Records provided:
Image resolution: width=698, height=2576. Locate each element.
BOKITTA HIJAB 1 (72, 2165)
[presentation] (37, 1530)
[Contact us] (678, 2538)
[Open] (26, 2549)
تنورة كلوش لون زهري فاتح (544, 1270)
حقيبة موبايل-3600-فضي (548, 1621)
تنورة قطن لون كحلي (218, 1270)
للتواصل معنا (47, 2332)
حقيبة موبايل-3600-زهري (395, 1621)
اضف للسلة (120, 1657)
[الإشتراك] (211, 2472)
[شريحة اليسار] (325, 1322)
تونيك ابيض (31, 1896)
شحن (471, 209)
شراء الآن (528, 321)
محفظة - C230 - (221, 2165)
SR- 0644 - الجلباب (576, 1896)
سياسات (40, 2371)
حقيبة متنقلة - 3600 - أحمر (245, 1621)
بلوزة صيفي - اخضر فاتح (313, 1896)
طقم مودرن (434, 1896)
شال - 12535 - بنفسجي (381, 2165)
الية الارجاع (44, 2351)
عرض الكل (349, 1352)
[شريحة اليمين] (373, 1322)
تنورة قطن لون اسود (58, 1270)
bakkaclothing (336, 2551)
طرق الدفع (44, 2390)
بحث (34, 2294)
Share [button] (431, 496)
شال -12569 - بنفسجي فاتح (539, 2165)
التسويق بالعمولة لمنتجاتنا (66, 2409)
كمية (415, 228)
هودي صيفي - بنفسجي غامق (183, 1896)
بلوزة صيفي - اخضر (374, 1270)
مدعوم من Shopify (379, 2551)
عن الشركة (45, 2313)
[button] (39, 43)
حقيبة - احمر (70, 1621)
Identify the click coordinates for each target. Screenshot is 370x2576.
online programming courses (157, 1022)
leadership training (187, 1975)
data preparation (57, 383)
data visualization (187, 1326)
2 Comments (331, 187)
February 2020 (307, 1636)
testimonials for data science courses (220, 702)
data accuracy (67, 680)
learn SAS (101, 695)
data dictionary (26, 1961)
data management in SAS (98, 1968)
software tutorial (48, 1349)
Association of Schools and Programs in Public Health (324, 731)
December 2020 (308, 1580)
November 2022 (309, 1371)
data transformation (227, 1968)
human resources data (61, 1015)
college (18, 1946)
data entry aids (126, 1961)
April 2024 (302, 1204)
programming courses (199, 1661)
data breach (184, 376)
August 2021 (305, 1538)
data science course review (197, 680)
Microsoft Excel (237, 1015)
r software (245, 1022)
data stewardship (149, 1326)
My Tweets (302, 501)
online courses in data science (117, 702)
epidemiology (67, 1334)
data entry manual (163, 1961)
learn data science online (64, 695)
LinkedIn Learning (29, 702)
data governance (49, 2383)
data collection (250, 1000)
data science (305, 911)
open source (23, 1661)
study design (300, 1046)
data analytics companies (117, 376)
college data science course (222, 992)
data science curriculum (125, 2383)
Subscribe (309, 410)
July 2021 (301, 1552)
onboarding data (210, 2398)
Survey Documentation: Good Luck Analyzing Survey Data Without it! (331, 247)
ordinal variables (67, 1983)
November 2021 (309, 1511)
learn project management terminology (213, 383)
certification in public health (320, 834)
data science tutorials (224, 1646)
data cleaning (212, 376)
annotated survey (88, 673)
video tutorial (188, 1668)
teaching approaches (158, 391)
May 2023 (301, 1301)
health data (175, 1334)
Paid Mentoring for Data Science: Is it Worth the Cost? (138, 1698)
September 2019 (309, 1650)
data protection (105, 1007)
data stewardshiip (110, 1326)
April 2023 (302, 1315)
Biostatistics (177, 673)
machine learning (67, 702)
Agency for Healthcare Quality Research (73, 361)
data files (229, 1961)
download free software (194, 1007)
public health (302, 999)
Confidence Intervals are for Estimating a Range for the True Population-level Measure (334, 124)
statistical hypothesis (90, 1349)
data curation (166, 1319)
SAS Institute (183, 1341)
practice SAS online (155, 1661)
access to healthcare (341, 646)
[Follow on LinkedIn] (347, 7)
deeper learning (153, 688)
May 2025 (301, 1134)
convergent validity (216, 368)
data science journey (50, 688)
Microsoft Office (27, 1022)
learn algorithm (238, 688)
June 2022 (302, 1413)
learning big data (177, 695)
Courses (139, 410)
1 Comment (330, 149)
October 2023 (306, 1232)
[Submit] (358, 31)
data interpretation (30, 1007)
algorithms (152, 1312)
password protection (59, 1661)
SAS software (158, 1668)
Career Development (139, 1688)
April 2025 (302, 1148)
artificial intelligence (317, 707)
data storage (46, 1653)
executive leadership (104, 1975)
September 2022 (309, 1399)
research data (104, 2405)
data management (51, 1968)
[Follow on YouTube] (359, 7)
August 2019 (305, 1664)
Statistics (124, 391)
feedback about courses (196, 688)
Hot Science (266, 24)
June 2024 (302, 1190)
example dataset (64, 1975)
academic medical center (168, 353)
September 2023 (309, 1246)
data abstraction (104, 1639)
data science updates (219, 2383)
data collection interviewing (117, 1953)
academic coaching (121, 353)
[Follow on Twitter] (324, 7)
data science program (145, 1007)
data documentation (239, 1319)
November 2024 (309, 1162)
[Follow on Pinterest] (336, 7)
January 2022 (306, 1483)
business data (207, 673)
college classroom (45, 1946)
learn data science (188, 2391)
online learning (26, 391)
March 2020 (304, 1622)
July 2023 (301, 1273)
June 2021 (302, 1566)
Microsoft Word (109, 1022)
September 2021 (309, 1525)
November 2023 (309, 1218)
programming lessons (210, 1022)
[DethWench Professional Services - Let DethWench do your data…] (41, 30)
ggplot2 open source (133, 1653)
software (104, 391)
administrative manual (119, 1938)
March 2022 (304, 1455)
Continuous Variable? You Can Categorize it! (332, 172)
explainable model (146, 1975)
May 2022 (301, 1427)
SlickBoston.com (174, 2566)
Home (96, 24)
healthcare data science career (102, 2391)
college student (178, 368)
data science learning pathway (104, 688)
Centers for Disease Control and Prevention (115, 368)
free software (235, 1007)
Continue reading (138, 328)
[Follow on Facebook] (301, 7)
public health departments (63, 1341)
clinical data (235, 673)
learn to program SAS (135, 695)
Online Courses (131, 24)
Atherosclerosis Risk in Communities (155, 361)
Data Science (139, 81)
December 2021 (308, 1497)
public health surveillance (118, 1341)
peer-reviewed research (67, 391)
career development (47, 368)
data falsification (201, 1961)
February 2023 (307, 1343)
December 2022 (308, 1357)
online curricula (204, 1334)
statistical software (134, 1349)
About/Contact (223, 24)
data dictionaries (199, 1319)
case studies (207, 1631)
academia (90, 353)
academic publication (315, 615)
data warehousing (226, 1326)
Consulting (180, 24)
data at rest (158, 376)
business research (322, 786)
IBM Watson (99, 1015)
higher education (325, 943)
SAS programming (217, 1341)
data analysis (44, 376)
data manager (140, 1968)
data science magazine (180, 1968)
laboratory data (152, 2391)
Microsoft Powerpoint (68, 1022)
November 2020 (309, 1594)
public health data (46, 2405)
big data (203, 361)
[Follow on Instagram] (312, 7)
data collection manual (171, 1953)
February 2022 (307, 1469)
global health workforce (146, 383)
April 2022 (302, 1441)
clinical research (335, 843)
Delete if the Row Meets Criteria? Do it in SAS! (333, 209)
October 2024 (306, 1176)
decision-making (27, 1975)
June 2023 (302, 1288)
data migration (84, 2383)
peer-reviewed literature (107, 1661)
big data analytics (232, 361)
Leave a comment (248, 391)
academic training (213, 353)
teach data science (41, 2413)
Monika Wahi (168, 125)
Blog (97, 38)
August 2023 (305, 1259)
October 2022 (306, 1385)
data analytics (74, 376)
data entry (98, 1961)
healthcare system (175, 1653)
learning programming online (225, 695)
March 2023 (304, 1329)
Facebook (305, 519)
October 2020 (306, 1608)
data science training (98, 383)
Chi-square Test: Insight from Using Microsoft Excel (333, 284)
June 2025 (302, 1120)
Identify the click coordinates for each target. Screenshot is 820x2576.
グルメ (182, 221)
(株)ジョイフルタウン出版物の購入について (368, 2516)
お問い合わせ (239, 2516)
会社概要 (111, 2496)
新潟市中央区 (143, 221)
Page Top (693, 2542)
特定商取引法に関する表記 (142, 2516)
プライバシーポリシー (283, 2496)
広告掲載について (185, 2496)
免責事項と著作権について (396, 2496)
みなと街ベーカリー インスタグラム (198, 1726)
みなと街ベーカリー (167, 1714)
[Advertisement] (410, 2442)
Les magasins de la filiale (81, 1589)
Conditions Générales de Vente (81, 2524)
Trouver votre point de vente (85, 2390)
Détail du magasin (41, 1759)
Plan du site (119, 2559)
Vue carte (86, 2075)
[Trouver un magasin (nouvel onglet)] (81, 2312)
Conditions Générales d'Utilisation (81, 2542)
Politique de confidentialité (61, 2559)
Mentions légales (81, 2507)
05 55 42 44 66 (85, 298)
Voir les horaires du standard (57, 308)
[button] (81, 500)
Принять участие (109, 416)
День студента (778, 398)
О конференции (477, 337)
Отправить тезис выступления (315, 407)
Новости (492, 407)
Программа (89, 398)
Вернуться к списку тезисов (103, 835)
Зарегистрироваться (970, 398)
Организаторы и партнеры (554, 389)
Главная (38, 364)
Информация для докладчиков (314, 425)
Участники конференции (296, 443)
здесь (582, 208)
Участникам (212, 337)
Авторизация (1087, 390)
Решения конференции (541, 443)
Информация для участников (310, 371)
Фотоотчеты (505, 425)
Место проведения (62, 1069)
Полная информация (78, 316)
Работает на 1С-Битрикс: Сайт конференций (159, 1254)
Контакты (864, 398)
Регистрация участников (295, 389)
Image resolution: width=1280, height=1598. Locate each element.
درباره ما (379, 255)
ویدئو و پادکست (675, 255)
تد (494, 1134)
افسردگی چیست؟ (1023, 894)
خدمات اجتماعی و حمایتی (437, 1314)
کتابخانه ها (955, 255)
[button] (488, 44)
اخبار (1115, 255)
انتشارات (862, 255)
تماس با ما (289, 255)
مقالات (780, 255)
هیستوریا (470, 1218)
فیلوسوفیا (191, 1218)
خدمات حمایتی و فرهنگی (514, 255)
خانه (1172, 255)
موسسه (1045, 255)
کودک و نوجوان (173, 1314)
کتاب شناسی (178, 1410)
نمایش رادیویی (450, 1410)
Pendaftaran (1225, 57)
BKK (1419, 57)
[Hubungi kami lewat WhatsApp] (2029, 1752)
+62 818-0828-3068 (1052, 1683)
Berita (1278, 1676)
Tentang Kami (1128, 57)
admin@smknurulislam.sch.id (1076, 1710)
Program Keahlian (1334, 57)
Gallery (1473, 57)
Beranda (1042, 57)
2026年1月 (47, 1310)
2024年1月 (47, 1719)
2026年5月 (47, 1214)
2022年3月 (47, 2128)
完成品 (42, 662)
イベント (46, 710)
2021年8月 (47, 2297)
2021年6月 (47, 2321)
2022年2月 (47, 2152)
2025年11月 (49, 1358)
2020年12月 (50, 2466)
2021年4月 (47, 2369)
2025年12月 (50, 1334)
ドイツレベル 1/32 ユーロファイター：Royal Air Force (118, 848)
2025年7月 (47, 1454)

What needs to be done: The answer must be all the lines above that hold the word "December".

Solution to this exercise:
December 2020 (308, 1580)
December 2021 (308, 1497)
December 2022 (308, 1357)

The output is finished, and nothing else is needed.